Arthur Hailey also enjoyed a long and successful career, as a best-selling novelist.
But he told the BBC in 1974 he had lost interest in writing for television when the days of live TV drama ended, as he didn’t find it as exciting.
Flight into Danger was remade for television several times, including in the US, Germany, and Australia. There was also a novelisation, and in 1957 a feature film version called Zero Hour!.
It was Zero Hour! which would give Flight into Danger its most prominent legacy.
A more melodramatic version of the story, it still retained Hailey’s structure and much of his dialogue.
A television broadcast of it in the 1970s was seen by the writer-director team of David Zucker, Jerry Zucker and Jim Abrahams, and they were inspired to turn it into Airplane!.
“As silly as we think Zero Hour! is now, and Flight into Danger, they were good pieces of drama,” David Zucker said.
“They had the requirements for a good, interesting movie – comedy or drama.”

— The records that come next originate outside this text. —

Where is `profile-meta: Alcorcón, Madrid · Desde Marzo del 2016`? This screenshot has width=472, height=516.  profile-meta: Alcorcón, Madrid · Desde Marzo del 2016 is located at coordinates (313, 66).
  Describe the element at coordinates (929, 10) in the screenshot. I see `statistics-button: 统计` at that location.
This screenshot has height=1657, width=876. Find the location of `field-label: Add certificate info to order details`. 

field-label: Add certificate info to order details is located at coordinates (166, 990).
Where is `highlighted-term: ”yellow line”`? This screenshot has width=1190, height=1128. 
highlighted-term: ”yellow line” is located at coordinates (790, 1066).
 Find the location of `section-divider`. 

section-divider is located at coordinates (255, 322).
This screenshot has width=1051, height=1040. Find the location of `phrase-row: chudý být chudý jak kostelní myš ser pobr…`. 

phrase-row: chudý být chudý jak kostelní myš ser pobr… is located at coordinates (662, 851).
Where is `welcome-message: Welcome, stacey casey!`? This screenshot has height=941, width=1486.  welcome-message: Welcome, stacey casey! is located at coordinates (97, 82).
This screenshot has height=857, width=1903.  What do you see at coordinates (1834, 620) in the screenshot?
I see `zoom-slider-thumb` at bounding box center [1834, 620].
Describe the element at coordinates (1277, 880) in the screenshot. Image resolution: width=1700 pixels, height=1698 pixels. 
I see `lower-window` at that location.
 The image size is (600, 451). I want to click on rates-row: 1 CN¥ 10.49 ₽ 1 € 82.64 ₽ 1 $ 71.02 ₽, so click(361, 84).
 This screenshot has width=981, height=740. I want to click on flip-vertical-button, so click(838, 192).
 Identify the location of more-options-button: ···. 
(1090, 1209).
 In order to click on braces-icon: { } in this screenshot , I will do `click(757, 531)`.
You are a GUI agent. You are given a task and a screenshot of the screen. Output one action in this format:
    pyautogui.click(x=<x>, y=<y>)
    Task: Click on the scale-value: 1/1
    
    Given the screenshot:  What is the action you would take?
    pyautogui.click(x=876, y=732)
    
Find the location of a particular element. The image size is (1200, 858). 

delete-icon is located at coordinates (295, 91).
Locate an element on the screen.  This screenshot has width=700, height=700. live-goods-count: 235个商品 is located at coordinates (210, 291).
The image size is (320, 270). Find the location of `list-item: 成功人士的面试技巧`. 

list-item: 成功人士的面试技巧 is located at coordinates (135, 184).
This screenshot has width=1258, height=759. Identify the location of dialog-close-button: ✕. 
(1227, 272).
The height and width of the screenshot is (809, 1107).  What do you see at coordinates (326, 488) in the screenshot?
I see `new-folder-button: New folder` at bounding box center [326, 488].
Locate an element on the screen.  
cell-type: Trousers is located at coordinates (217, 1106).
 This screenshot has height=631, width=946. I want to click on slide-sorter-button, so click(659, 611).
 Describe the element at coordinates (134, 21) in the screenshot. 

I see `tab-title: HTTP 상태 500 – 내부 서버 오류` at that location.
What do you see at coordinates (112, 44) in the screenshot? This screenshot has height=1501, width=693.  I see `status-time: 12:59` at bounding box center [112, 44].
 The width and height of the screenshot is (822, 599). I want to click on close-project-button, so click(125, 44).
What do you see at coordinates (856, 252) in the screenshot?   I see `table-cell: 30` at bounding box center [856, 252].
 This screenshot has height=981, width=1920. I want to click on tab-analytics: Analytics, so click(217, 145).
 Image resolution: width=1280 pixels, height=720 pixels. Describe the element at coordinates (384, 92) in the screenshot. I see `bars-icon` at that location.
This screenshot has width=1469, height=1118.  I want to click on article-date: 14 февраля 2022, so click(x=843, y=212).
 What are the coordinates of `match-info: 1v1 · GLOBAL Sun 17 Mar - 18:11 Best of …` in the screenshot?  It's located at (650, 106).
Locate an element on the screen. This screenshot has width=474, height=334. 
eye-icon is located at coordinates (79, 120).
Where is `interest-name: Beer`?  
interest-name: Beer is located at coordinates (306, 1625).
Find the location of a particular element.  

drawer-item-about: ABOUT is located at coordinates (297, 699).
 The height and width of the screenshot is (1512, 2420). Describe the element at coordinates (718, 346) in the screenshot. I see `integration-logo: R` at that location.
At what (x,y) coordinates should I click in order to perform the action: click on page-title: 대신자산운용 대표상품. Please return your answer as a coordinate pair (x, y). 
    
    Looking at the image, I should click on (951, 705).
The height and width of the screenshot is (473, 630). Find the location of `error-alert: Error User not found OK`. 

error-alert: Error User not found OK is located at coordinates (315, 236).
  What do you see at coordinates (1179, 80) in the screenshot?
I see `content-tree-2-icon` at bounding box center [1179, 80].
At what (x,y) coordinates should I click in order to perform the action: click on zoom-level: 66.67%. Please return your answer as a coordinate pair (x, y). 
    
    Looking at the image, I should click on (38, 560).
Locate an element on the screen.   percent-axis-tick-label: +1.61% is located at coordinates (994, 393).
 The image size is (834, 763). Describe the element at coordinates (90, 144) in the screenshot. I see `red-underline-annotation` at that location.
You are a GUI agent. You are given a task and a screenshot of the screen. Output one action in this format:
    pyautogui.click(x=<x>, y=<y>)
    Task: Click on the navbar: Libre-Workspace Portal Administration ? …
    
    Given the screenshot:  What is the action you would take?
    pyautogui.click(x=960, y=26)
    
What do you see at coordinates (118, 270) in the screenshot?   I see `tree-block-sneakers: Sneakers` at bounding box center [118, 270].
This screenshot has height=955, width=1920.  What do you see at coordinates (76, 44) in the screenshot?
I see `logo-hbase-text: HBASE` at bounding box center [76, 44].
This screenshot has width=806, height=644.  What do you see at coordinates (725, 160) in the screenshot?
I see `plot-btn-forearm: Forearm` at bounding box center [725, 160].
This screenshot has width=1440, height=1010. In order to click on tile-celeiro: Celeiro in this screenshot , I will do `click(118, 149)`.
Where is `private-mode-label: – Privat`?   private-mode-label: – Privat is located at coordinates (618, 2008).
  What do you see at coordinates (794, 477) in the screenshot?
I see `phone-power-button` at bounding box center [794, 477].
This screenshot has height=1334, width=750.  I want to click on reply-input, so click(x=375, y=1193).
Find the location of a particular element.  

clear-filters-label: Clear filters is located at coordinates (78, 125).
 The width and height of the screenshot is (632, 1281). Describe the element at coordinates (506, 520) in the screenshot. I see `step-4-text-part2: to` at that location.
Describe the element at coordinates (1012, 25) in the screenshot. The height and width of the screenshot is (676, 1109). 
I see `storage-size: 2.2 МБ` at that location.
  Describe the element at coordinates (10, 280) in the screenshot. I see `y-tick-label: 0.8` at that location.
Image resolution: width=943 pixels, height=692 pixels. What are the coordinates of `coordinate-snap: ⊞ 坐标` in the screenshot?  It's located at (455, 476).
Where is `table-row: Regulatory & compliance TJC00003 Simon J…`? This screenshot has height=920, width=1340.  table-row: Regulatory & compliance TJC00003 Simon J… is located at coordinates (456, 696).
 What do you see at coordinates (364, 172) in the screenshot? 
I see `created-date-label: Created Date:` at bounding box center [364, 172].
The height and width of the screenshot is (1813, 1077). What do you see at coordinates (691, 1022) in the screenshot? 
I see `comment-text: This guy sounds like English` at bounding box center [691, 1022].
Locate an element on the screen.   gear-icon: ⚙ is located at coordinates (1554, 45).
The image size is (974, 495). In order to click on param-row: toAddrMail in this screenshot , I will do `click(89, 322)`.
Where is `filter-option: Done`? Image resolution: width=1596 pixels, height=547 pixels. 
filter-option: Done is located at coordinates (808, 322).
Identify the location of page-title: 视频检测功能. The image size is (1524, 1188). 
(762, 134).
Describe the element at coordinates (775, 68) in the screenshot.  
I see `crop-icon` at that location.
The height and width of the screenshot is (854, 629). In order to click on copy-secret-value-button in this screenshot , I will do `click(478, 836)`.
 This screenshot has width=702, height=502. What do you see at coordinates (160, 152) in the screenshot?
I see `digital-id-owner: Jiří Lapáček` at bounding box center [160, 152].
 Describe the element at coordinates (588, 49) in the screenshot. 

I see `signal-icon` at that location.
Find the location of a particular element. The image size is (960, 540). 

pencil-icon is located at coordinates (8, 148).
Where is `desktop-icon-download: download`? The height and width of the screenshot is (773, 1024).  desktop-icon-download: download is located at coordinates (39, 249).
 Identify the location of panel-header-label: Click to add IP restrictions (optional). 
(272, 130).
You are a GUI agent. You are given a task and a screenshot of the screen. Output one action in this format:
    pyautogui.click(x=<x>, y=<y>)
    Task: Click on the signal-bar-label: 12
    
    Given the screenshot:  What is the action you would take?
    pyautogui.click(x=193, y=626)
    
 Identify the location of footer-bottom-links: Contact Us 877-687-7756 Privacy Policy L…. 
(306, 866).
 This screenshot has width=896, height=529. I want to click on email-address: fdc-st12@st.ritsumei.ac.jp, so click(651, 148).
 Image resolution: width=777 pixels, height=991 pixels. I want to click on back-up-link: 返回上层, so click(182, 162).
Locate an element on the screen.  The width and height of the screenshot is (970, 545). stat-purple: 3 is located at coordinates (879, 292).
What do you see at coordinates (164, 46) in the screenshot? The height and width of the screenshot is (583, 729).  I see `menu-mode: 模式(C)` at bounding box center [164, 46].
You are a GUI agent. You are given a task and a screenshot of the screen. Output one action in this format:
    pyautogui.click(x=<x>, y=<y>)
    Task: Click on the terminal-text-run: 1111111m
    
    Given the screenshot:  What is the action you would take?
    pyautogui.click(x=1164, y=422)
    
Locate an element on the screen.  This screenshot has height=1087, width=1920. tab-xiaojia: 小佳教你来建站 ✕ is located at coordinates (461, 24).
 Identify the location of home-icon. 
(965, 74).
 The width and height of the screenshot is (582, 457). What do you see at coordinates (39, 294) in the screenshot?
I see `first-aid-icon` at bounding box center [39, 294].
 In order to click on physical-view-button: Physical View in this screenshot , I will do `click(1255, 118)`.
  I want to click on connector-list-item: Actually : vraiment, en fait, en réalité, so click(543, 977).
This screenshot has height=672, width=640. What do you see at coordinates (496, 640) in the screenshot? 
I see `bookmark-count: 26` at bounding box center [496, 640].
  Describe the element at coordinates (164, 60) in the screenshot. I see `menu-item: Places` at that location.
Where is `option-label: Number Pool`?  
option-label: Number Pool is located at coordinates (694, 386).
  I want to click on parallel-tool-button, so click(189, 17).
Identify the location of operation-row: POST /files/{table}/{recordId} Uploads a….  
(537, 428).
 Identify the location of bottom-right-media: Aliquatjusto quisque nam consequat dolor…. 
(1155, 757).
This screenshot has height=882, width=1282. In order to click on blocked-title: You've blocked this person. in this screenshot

Hailey himself took the parody in good spirit. He told BBC Radio 2 in 1997 that after he and his wife had been to see Airplane! she had asked him what he thought of it.
“Some of the lines I wrote are actually in there,” he said.
“But it was very funny, and then I thought about it and I said, ‘Well, that play has been so good to us and we’ve squeezed so much out of it, if anyone can get a little more mileage good luck to them’.”